Exercise aim — Will you write out every item below verbatim, leaving out the pictures?
════
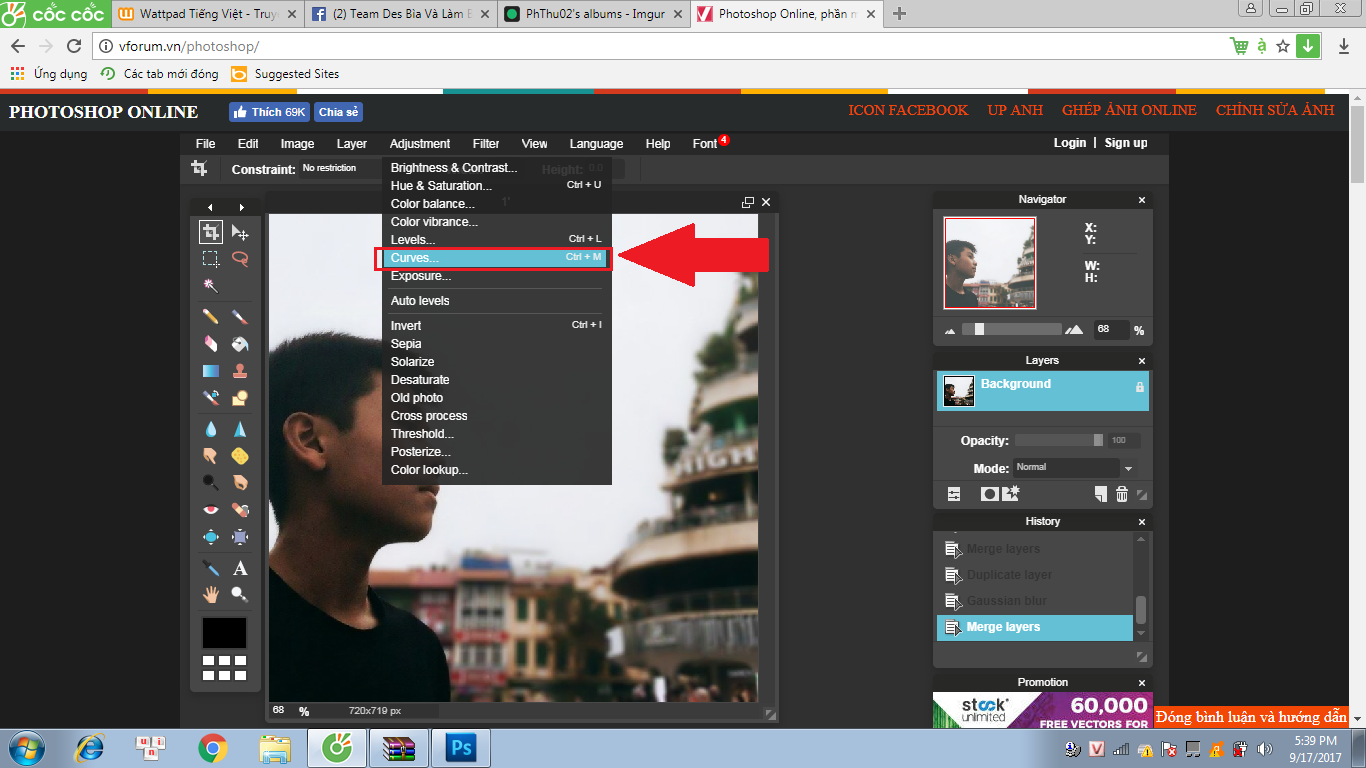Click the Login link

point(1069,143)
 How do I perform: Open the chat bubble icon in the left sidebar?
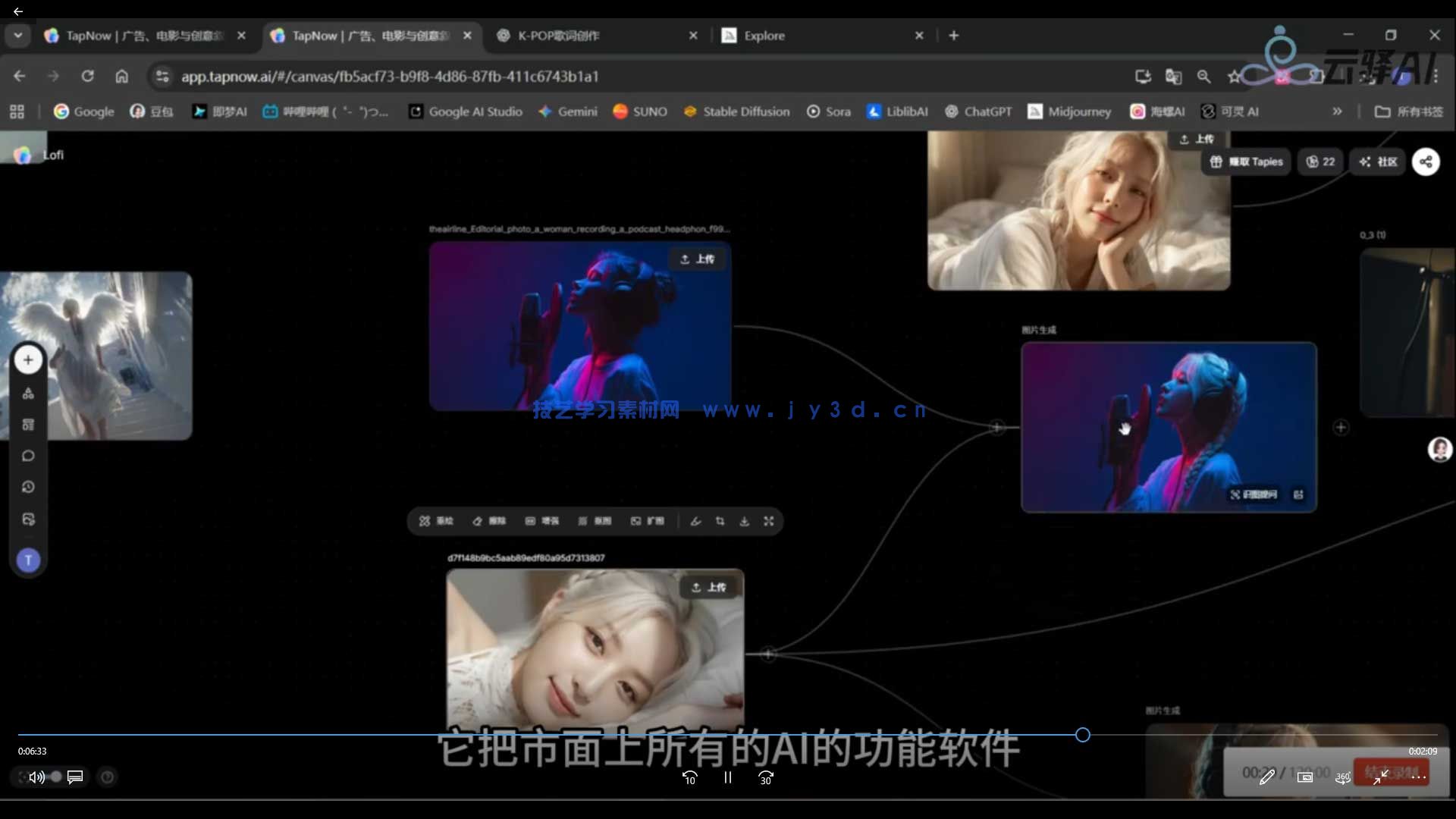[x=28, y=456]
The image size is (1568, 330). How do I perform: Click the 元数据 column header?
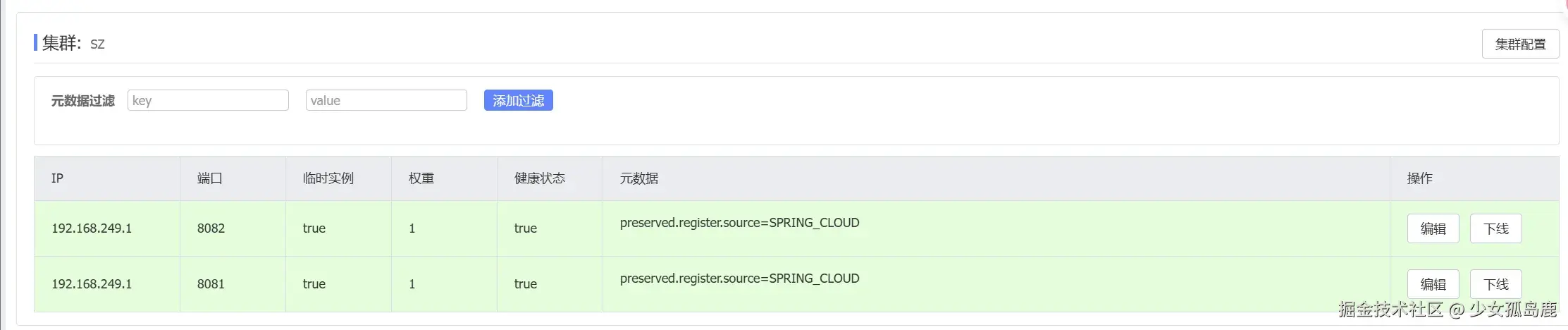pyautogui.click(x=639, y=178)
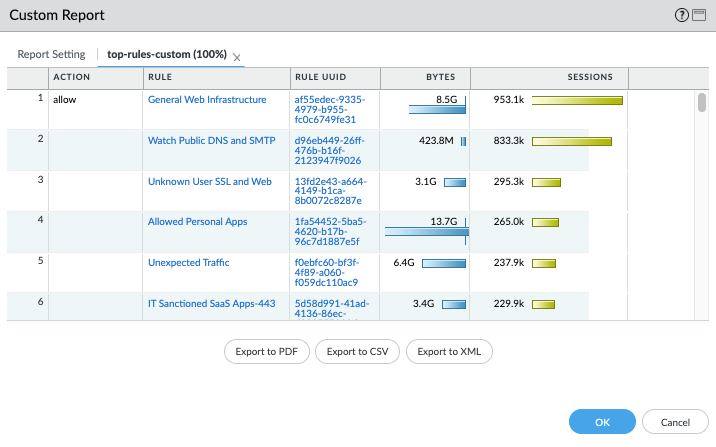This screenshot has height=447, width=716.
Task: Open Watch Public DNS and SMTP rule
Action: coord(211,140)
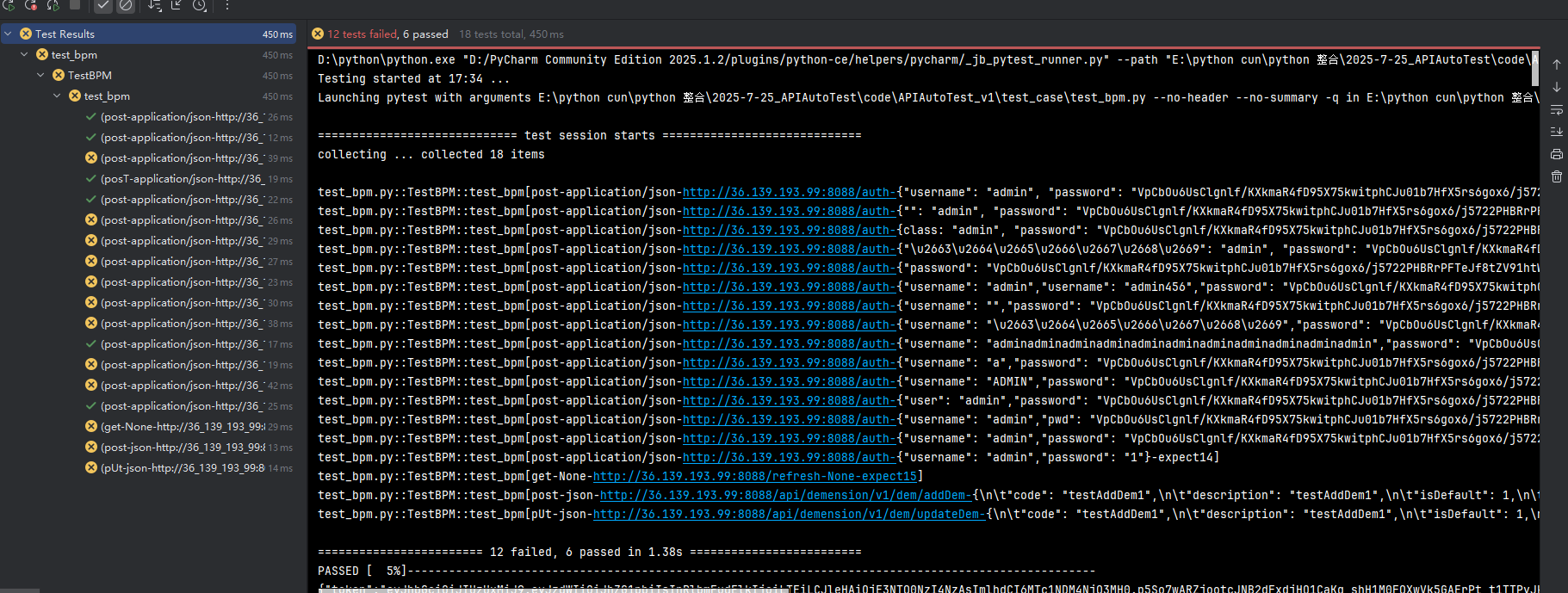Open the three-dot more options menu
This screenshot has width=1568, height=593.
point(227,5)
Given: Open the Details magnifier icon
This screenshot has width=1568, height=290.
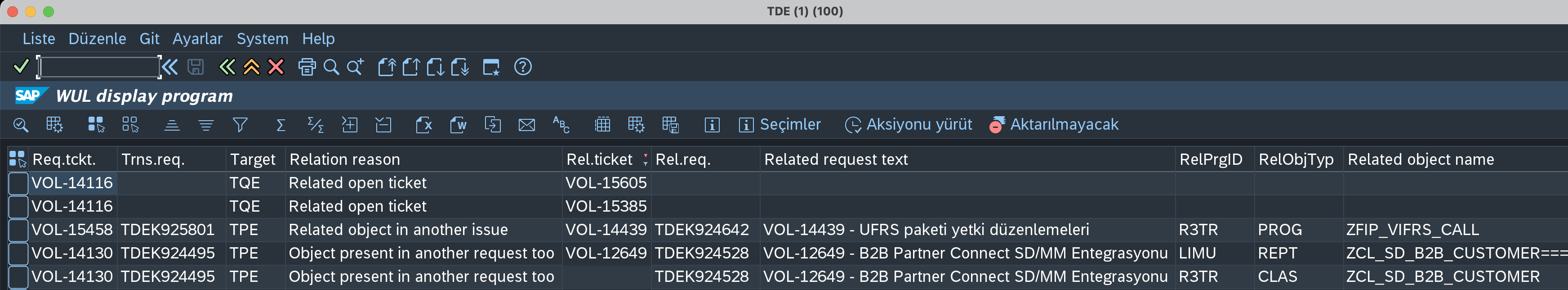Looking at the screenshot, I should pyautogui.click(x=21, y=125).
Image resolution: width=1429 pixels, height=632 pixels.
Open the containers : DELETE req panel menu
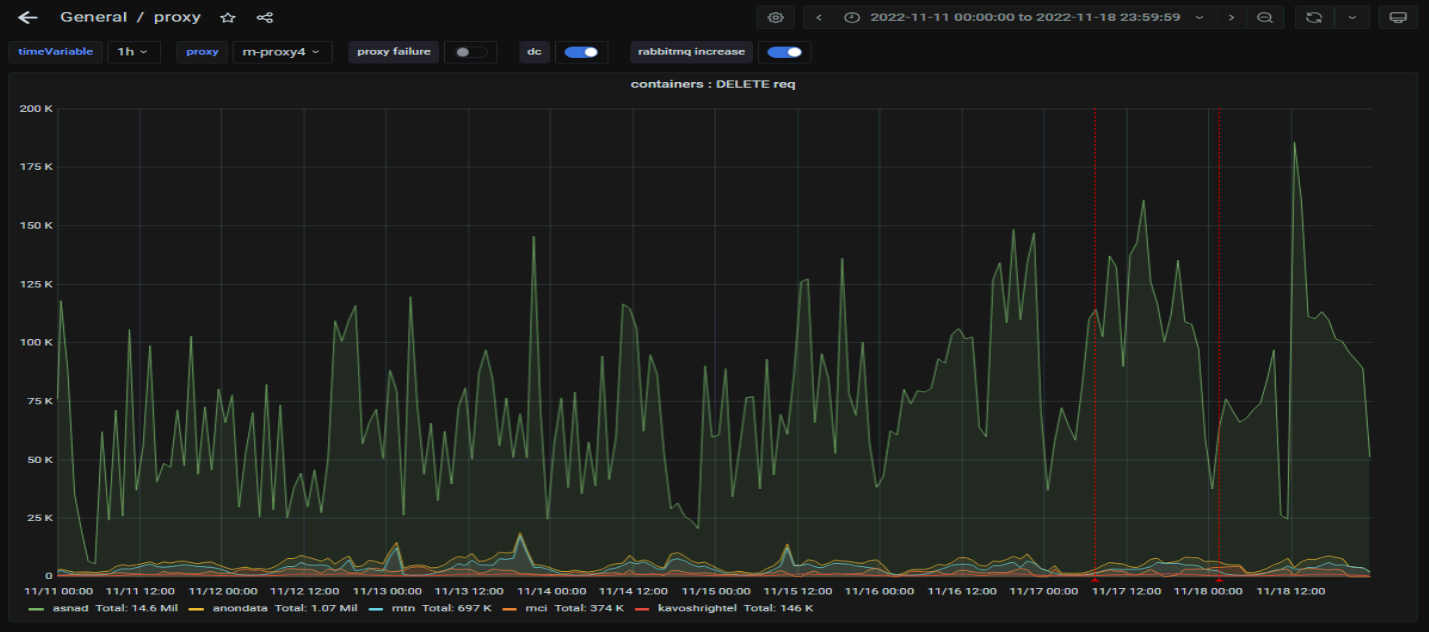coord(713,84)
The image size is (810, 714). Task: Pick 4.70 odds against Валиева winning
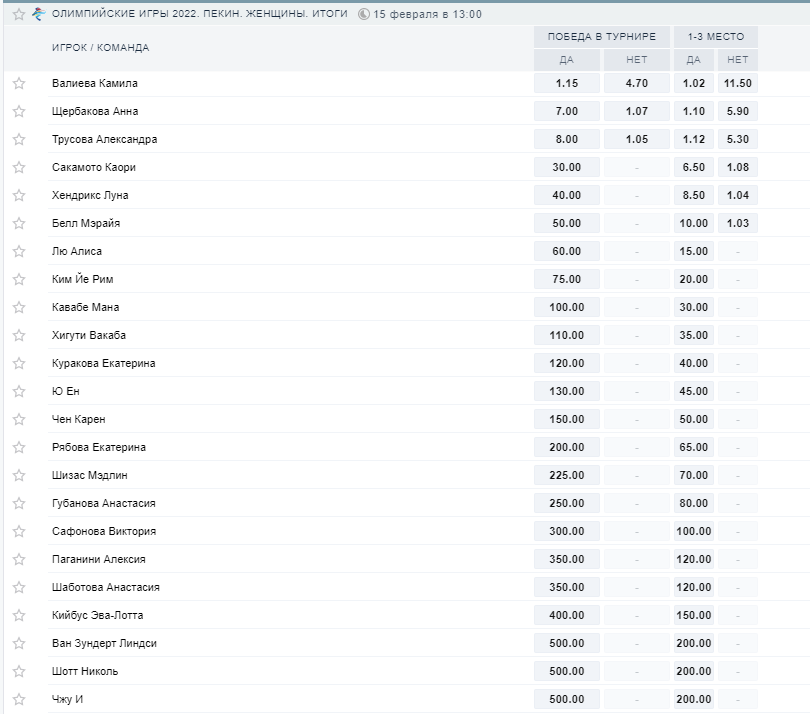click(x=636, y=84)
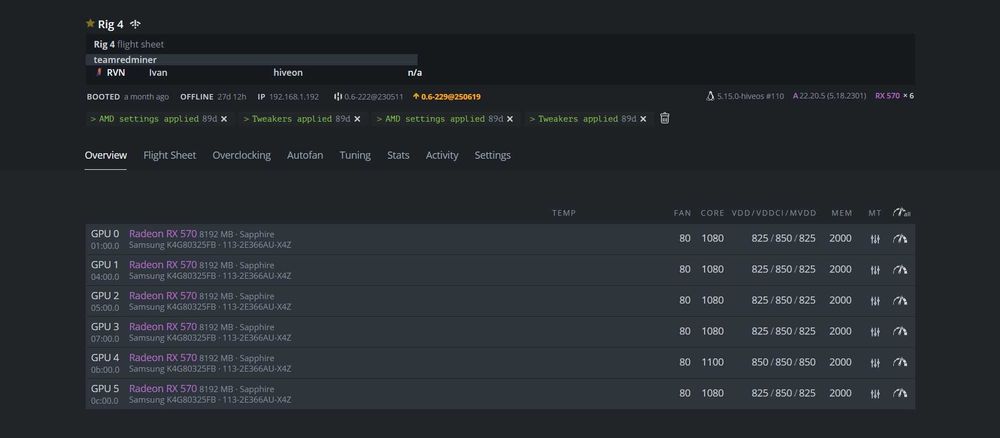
════
Correct result —
Click the Login link

point(1069,143)
 How do I perform: Open the chat bubble icon in the left sidebar?
[x=28, y=456]
The image size is (1568, 330). How do I perform: Click the 元数据 column header?
pyautogui.click(x=639, y=178)
This screenshot has height=447, width=716.
Task: Open Watch Public DNS and SMTP rule
Action: coord(211,140)
Open the three-dot more options menu
This screenshot has width=1568, height=593.
point(227,5)
Given: Open the Details magnifier icon
This screenshot has width=1568, height=290.
Looking at the screenshot, I should pyautogui.click(x=21, y=125).
Image resolution: width=1429 pixels, height=632 pixels.
Open the containers : DELETE req panel menu
coord(713,84)
The image size is (810, 714). Task: Pick 4.70 odds against Валиева winning
click(x=636, y=84)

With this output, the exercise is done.